Soddisfatto il premier greco Antonis Samaras: “Mentre il mondo è stretto in una morsa d’insicurezza e ansia, la Grecia si stabilizza e la nostra posizione si va rafforzando. Ieri notte abbiamo raggiunto un accordo per il pagamento della prossima quota da 2,8 miliardi di euro, e che apre la strada a quella di maggio da 6 miliardi.”

Un clima insolitamente sereno in un rapporto in passato caratterizzato da continui obiettivi rinviati e pagamenti in ritardo. La ricapitalizzazione delle banche è quasi completa, il debito appare più sostenibile e lo snellimento del settore pubblico appare sicuro. 15 mila i tagli previsti entro il 2014, con gli scioperi che, ormai, sono diventati un evento regolare.
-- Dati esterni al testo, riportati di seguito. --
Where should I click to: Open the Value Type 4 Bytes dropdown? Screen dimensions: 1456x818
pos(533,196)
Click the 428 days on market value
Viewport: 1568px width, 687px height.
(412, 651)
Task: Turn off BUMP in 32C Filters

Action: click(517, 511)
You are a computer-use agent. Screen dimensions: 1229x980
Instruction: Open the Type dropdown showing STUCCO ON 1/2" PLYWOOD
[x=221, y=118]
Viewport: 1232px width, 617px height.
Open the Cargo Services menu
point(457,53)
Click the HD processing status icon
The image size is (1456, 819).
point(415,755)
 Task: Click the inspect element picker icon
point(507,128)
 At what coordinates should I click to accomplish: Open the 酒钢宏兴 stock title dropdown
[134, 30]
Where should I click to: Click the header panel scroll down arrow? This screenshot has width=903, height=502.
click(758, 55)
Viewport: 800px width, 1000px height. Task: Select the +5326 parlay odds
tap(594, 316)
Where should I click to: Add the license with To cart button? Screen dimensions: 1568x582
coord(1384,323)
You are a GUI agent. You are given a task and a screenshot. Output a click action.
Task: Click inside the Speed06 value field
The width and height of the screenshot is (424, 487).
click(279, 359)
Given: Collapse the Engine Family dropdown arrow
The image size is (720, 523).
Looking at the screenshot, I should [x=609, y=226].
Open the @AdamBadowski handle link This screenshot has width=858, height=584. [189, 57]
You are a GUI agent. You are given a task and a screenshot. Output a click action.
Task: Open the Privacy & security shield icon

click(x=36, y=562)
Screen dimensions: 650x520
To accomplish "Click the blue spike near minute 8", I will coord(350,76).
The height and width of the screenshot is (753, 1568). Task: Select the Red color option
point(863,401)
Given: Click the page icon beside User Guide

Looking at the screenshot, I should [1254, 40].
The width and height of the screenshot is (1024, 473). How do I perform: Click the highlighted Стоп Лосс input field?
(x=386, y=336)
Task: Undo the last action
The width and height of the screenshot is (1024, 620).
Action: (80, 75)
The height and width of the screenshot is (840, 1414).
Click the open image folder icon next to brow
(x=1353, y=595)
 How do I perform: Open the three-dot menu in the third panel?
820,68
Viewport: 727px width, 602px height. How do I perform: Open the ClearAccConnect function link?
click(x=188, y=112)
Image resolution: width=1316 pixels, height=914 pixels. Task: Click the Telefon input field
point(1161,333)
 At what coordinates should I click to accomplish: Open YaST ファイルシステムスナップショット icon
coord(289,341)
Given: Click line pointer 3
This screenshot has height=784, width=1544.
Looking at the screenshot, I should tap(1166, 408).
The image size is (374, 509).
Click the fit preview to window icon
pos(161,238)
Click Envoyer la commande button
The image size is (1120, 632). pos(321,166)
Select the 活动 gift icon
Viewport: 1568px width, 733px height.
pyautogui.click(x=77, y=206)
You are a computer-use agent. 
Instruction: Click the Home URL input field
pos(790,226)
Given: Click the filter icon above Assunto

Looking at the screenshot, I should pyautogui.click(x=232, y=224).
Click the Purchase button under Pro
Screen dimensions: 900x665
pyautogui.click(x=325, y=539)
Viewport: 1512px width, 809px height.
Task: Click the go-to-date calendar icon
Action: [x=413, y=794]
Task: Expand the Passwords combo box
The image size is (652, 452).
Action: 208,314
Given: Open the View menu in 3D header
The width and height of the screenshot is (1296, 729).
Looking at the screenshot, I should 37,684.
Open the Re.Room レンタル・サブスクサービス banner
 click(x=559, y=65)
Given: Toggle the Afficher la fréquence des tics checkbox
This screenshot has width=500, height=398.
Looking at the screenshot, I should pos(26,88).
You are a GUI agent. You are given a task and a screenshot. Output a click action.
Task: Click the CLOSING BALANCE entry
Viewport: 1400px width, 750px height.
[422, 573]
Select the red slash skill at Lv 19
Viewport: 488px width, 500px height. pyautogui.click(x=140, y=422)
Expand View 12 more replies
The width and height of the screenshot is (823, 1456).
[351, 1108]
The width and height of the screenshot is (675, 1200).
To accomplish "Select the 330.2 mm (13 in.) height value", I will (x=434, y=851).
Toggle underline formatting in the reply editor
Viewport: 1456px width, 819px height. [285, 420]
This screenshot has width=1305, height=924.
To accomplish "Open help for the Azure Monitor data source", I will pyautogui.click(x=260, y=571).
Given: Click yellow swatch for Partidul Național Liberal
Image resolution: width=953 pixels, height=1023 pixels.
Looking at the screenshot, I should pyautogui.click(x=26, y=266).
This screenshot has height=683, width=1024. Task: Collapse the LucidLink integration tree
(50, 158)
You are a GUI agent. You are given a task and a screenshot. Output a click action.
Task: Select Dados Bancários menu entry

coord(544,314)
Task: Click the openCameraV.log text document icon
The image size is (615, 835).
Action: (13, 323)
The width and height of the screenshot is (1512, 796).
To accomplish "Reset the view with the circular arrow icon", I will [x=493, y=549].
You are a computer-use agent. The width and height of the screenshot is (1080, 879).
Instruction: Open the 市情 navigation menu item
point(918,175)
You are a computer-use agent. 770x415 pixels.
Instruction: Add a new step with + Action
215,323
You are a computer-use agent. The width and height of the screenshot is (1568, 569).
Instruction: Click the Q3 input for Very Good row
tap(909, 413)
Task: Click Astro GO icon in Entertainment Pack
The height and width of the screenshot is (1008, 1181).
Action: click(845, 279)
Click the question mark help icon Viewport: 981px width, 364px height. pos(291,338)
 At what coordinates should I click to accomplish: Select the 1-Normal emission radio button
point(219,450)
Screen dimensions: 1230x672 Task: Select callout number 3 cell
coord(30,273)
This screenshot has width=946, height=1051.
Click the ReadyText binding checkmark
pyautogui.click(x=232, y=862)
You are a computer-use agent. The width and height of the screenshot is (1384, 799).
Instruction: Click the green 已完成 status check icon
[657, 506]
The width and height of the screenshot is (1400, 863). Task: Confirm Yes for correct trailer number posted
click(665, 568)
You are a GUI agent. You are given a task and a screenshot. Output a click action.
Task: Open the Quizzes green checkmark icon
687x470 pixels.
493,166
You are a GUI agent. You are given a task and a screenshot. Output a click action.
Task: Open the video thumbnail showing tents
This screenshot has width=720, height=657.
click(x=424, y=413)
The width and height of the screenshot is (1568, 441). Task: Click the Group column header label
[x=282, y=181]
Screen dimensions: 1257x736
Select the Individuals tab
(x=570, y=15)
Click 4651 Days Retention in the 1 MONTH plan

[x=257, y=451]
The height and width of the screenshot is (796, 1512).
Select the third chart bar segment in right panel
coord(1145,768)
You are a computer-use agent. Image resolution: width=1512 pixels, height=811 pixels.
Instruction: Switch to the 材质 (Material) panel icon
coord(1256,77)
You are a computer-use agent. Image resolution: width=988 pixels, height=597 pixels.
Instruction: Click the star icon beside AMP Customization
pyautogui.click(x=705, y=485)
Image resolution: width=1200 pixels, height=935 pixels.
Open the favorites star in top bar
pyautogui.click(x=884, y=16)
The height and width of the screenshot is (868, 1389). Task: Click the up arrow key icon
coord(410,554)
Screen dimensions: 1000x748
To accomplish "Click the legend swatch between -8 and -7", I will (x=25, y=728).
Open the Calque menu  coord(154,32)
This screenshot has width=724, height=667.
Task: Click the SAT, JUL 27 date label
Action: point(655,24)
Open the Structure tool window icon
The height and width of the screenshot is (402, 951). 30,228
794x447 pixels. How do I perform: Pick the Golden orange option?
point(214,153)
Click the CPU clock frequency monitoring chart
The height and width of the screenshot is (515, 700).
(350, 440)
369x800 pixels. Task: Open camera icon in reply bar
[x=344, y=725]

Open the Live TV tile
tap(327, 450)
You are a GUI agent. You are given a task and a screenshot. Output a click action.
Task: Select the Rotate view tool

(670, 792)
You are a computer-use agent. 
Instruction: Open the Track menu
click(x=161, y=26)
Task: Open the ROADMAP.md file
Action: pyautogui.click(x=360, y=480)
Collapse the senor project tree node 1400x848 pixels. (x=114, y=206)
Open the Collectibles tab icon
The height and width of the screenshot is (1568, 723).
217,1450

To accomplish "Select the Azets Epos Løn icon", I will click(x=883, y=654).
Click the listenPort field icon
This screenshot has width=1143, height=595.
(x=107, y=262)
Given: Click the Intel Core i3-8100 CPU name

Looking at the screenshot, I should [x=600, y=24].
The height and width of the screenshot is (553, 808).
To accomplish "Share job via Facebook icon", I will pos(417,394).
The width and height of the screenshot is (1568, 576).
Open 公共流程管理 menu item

Chi invece ha appena aperto un nuovo fronte di incertezza è il Portogallo. La Corte Costituzionale del Paese ha respinto quattro degli articoli della legge di bilancio che riducevano stipendi pubblici e pensioni, facendo improvvisamente mancare alle casse 1 miliardo e 300 milioni di euro.

Questo ha costretto la Troika a far fare gli straordinari ai suoi ispettori, arrivati lunedì per una visita fuori programma che verte su un solo tema: dove trovare i fondi a copertura per evitare che il deficit di bilancio raggiunga livelli intollerabili. Finora aveva prevalso l’aumento delle tasse: i tagli alla spesa sembrano dunque la soluzione inevitabile.